Quel est le niveau actuel d'anglais des élèves en France ?

Une étude récente a estimé que les performances des élèves français, du collège jusqu'au lycée, ont légèrement augmenté mais ils restent incapables de poser une question oralement. Or l'université ne propose aucun cours d'anglais. Quant aux grandes écoles, ils proposent des cours sur CD-Rom et surtout des stages à l'étranger. C'est là que les étudiants apprennent à parler anglais. Globalement, le niveau d'anglais des personnes situées entre la Terminale et l'âge de 25 ou 26 ans a tendance à baisser. Une étude récente du British Council a conclu que le nombre d'apprenants pourrait baisser du fait de la démographie mais les besoins vont augmenter de sorte que la demande de formation va en réalité augmenter.

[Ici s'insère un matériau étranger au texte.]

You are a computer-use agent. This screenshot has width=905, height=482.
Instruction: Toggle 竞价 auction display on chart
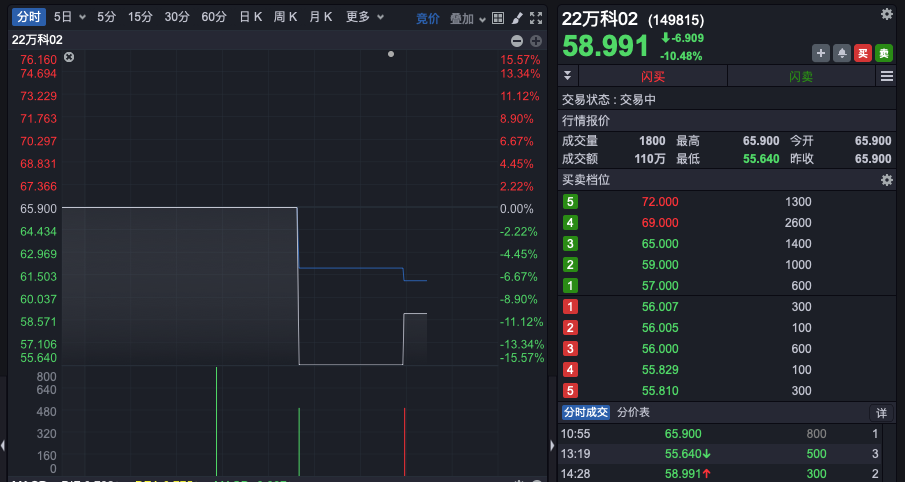point(428,18)
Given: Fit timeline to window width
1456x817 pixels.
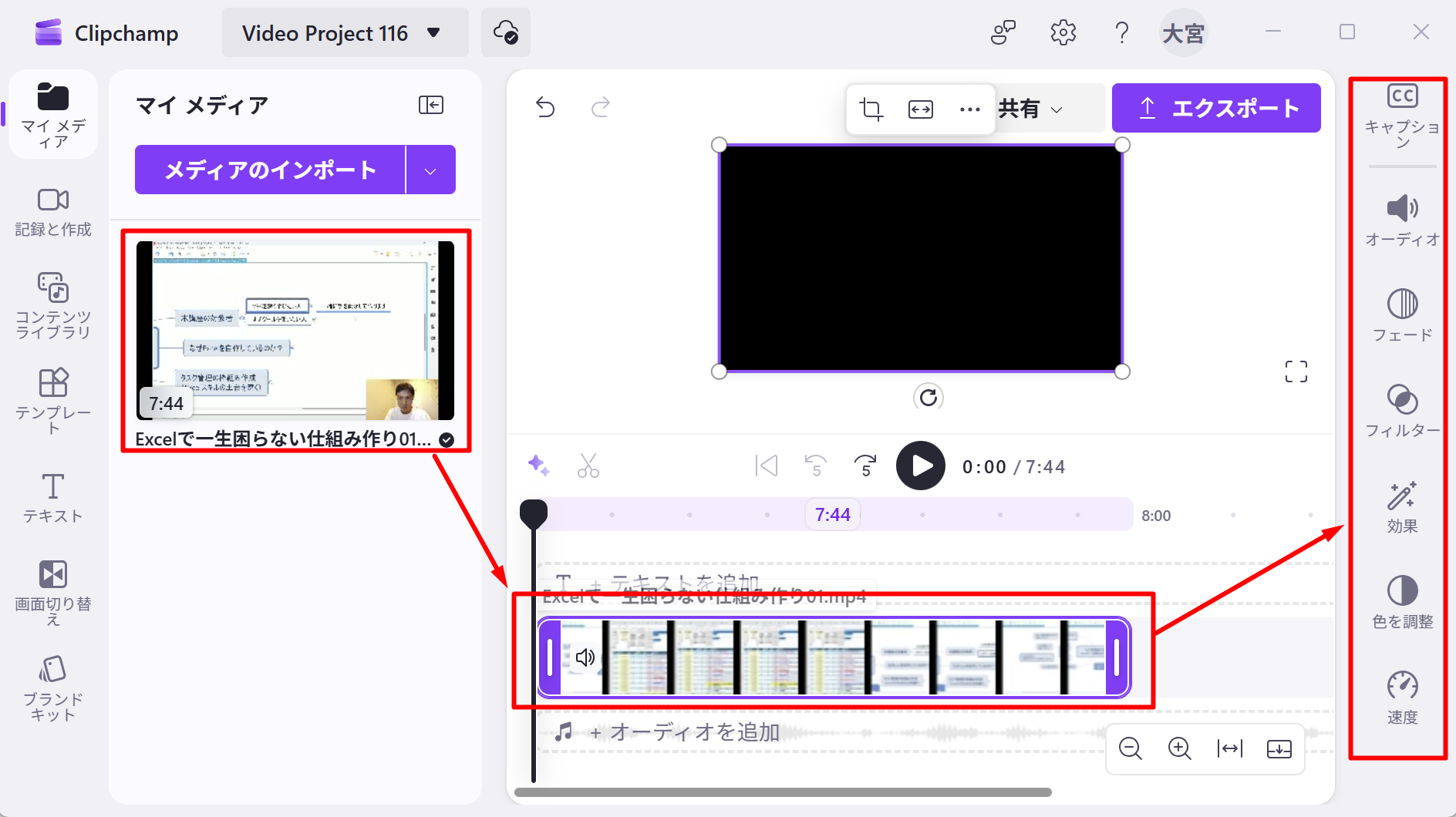Looking at the screenshot, I should [x=1229, y=748].
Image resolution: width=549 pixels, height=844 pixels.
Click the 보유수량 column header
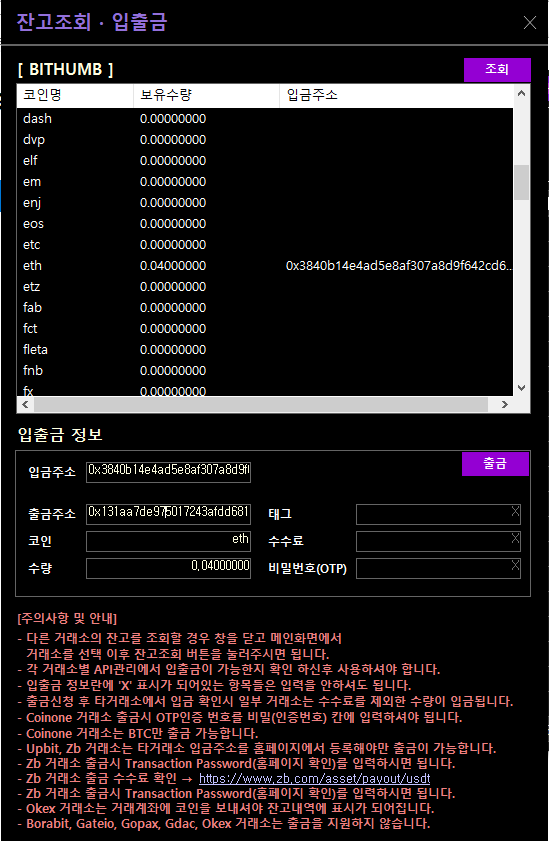point(206,95)
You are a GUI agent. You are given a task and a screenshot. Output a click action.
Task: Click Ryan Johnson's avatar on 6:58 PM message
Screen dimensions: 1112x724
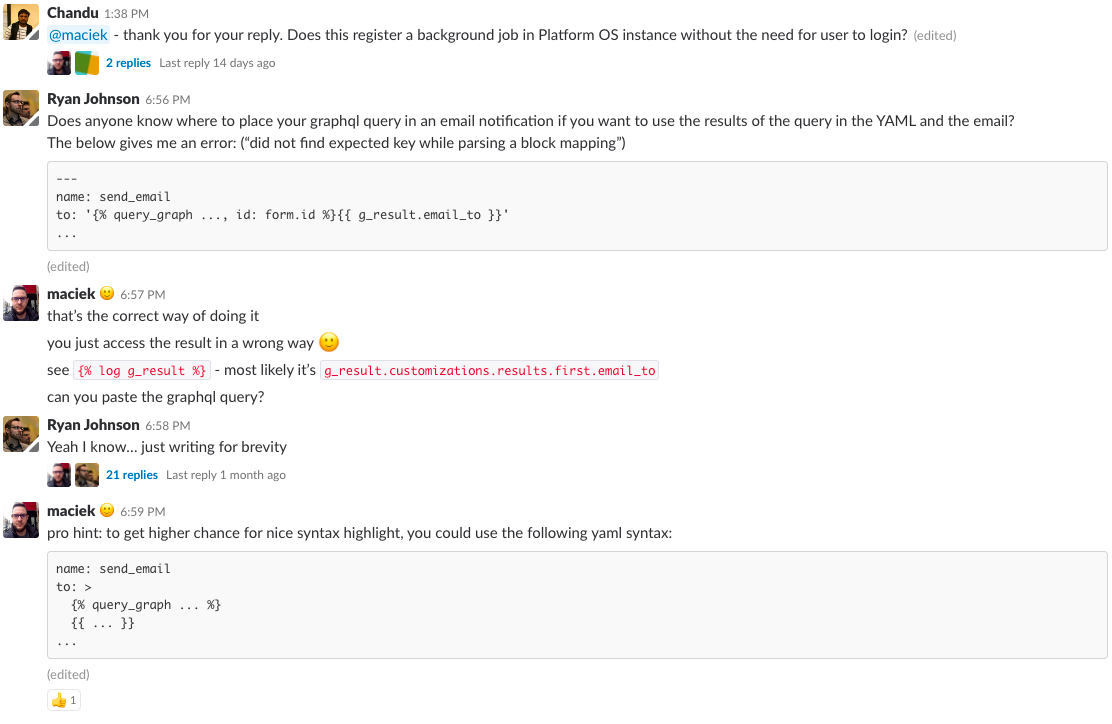(21, 433)
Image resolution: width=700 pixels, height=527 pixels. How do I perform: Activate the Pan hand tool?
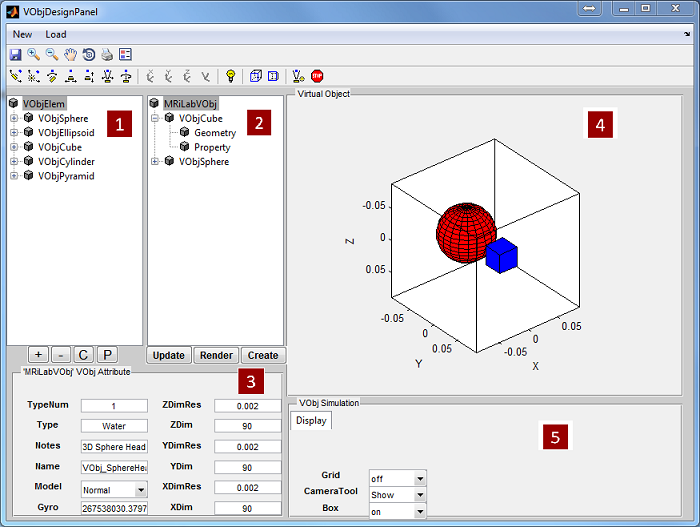click(70, 54)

Et le niveau d'anglais des salariés en France ?

Le niveau global est assez faible. La France se classe à l'avant-dernière place au sein de l'Union européenne. D'autres pays comme la Pologne ou la Roumanie nous ont dépassé. Apprendre l'anglais suscite un réel intérêt. Dans la quasi-totalité des cas, la formation est déclenchée par un motif professionnel. Les salariés veulent apprendre l'anglais dans l'espoir d'augmenter leur rémunération, ce qui va souvent de pair avec un nouvel emploi. La part de ceux qui entament une formation pour leur loisir est très faible. Ce qui est intéressant avec la loi actuelle qui a institué le CPF, c'est que la formation repose entièrement sur une décision individuelle. Désormais, les salariés disposent d'un budget car l'ancien système qui attribuait des heures de formation a été transformé en somme en euros, l'heure étant valorisée à hauteur de 15 euros. Les salariés qui n'ont suivi aucune formation depuis dix ans disposent donc d'une somme de 3 240 euros et, depuis le 1er janvier 2019, 500 euros viennent s'ajouter chaque année au montant déjà stocké sur leur compte CPF.

 

Les outils digitaux menacent-ils le dispositif classique de formation présentiel ?

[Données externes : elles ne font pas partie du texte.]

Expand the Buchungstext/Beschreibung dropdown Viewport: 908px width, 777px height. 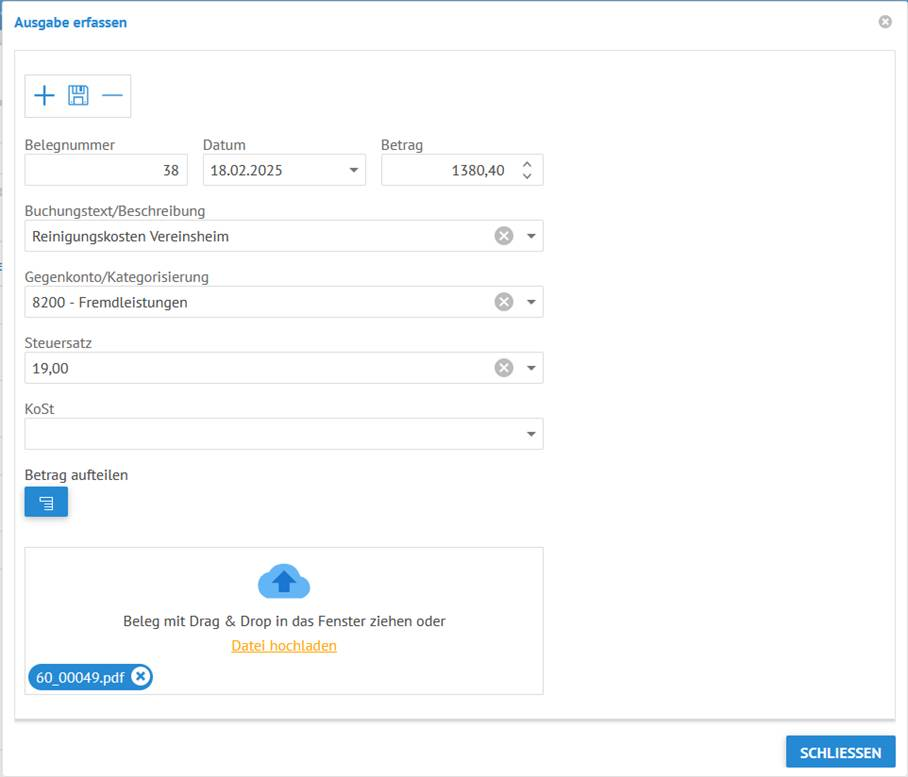point(531,237)
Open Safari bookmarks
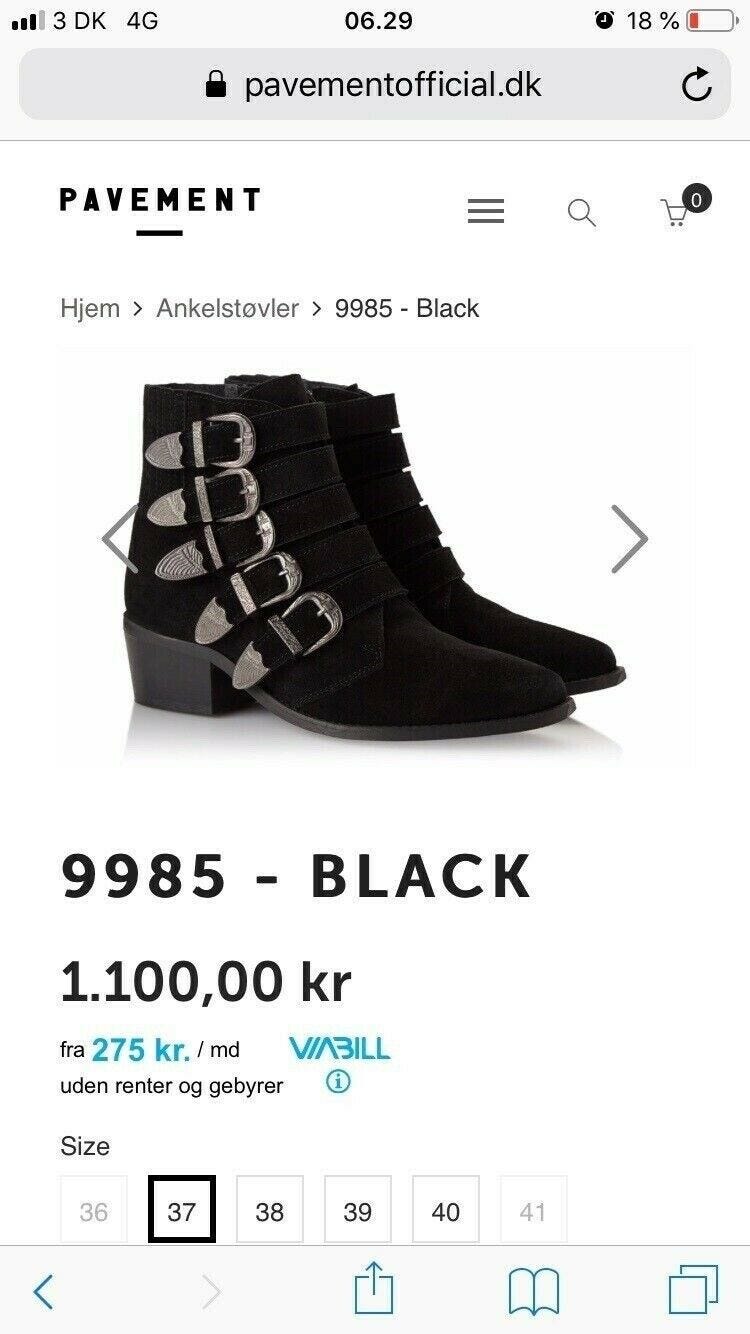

Les études les plus récentes du British Council montrent que les systèmes d'e-learning ne vont pas remplacer les professeurs. La plupart des gens commencent puis abandonnent après une dizaine d'heures. Ces systèmes vont cependant favoriser et améliorer l'apprentissage de l'anglais. Nous avons adopté depuis trois ans l'usage de tablettes et de smartphones pour mieux préparer les cours. Ils impliquent davantage les apprenants dans la préparation des cours et ils peuvent se former sans se déplacer. Nous avions une crainte au départ : que les apprenants ne s'impliquent pas dans la préparation des cours car il n'étaient plus sur place mais c'est l'inverse qui s'est produit. Le temps de transport a été partiellement converti en formation de sorte que le nombre d'heures que les apprenants consacrent chaque mois à la formation a augmenté en moyenne de 15 %.

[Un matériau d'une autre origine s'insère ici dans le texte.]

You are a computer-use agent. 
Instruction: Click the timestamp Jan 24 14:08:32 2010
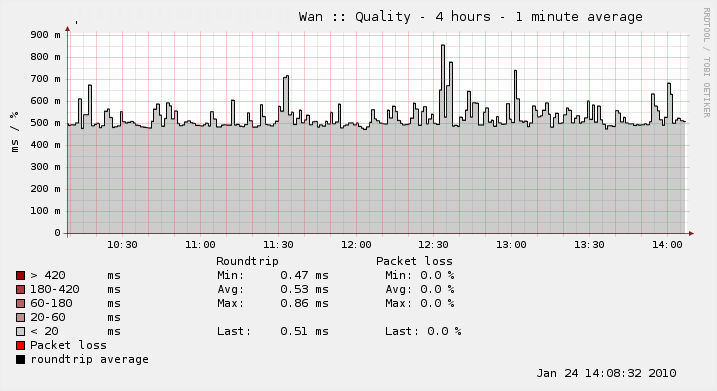[x=606, y=373]
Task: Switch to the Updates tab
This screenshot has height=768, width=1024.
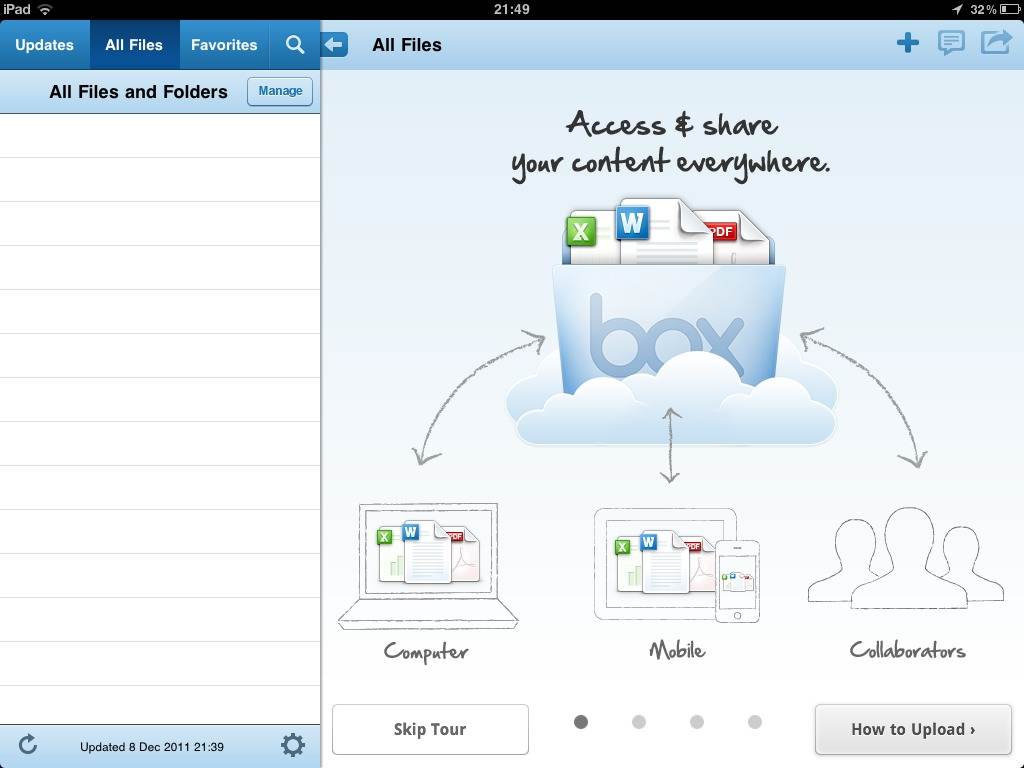Action: coord(44,45)
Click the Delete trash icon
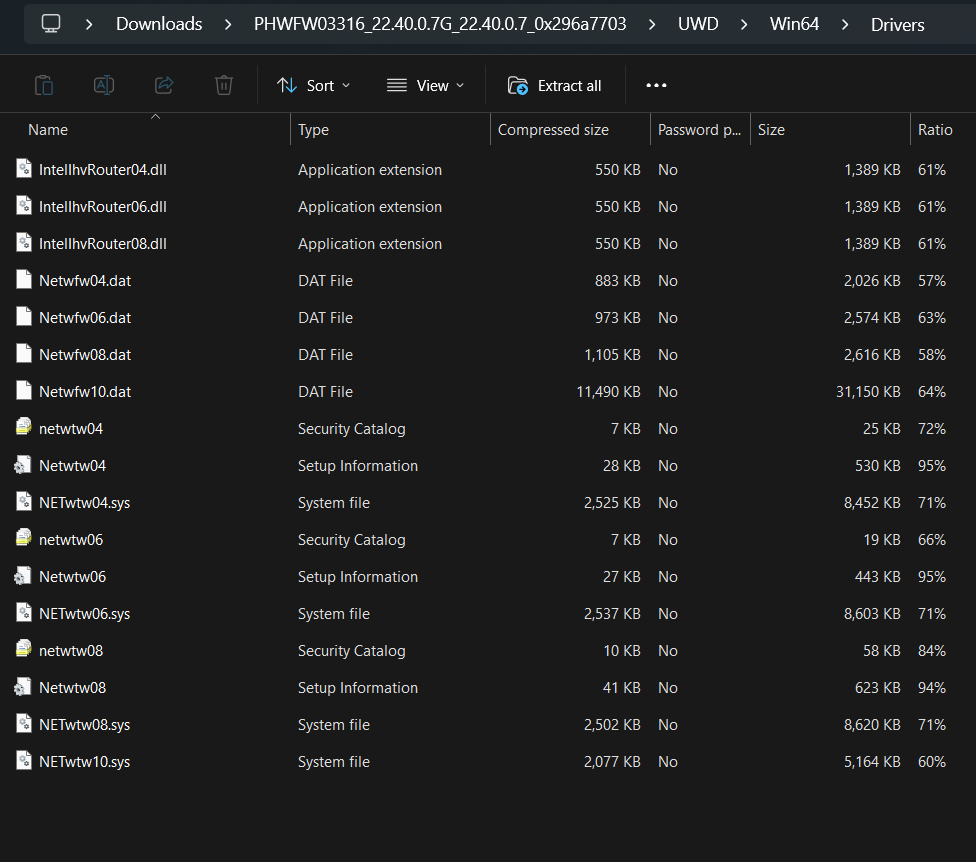 coord(224,85)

Les Gafa et leurs enceintes connectées vont-ils supplanter les professeurs en chair et en os ?

Je ne crois pas que les enceintes connectées d'Amazon ou de Google seront des outils qui vont concurrencer la formation classique des langues. Il y a bien sûr les systèmes qui permettent de faire traduire par son smartphone ce que l'on souhaite demander mais ce ne sont pas des systèmes simultanés et puis cela ne permet pas d'accéder réellement à une autre langue ni à une autre culture. L'idéal serait qu'un tel système traduise vos propos à mesure que vous les émettez, de façon simultanée, mais là encore, il reste un défaut : ce n'est pas votre voix qu'entendrait votre interlocuteur.

Le développeur du réseau 

Après avoir fait ses premières armes au Kenya dans le monde bancaire, Natanael Wright arrive en France. En 1993, à 26 ans, il prend les rênes du réseau Wall Street English. Il va le développer comme jamais. Entre 1993 et 2010, le chiffre d’affaires va ainsi progresser de 700 000 euros à près de 40 millions d'euros et le nombre de centres est multiplié par 25, passant de 2 à 50. Après avoir basé son développement sur les cours d’anglais à destination des agences de publicité, le réseau élargit sa clientèle, ajoutant les particuliers aux entreprises.